Purpose: : The epiblast layer of the early embryo contains a subpopulation of skeletal muscle stem cells (e-skm stem cells) that express MyoD mRNA, the G8 antigen and Noggin, an inhibitor of bone morphogenetic proteins (BMPs). Ablation of e-skm stem cells in the epiblast results in protrusion of organs through the ventral body wall and eye malformations. The goals of this study were to: (1) determine the sites of incorporation of e-skm stem cells in the developing eye, (2) examine e-skm stem cells for expression of Noggin within ocular tissues, and (3) characterize the eye defects that arise when e-skm stem cells are ablated in the epiblast.

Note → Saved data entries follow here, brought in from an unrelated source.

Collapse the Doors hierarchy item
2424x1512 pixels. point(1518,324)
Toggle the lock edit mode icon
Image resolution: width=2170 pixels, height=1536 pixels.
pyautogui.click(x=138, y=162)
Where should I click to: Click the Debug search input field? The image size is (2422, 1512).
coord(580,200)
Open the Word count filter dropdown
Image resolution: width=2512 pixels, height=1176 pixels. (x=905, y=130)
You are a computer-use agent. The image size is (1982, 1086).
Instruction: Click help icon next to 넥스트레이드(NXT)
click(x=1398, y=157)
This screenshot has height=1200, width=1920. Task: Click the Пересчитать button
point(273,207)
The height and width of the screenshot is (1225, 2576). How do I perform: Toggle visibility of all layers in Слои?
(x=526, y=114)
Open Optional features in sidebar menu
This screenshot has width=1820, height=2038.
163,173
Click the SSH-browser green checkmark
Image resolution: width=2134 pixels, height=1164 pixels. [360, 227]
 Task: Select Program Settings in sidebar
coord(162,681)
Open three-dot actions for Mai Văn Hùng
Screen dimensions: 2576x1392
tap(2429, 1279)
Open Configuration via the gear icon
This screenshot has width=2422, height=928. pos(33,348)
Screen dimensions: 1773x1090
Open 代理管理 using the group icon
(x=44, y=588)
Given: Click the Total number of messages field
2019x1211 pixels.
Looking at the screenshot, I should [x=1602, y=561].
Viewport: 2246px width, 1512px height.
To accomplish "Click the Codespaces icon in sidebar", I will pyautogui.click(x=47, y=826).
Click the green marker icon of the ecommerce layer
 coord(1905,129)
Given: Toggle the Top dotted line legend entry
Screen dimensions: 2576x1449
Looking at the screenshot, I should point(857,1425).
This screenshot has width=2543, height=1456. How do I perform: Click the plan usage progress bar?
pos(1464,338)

Methods: : E-skm stem cells were fluorescently labeled in the stage 2 chick embryo with a monoclonal antibody that binds to the G8 antigen. The distribution of e-skm stem cells in the developing eye was determined by epifluorescence microscopy. Expression of Noggin in e-skm stem cells was analyzed by in situ hybridization. E-skm stem cells were ablated in the epiblast by lysing G8 labeled cells with complement. Ablated embryos were supplemented with exogenous Noggin by implanting beads soaked in human recombinant Noggin. The eyes were examined in whole embryos and tissue sections.

Results: : E-skm stem cells were tracked into the anterior/lateral neural plate and adjacent ectoderm that form the optic cup and lens placode, respectively. In older embryos, Noggin expressing e-skm stem cells were found in the optic cup, lens and periocular mesenchyme. Ablation of e-skm stem cells in the epiblast produced eye defects of varying severity, including clinical anopthalmia, micropthalmia, aniridea, malformed lenses and optic cups, and retinal looping. Supplementation of ablated embryos with exogenous Noggin reduced the severity of eye defects.

Conclusions: : E-skm stem cells are required for normal eye development. Release of Noggin by e-skm stem cells may regulate BMP signaling in the lens, optic cup and periocular mesenchyme.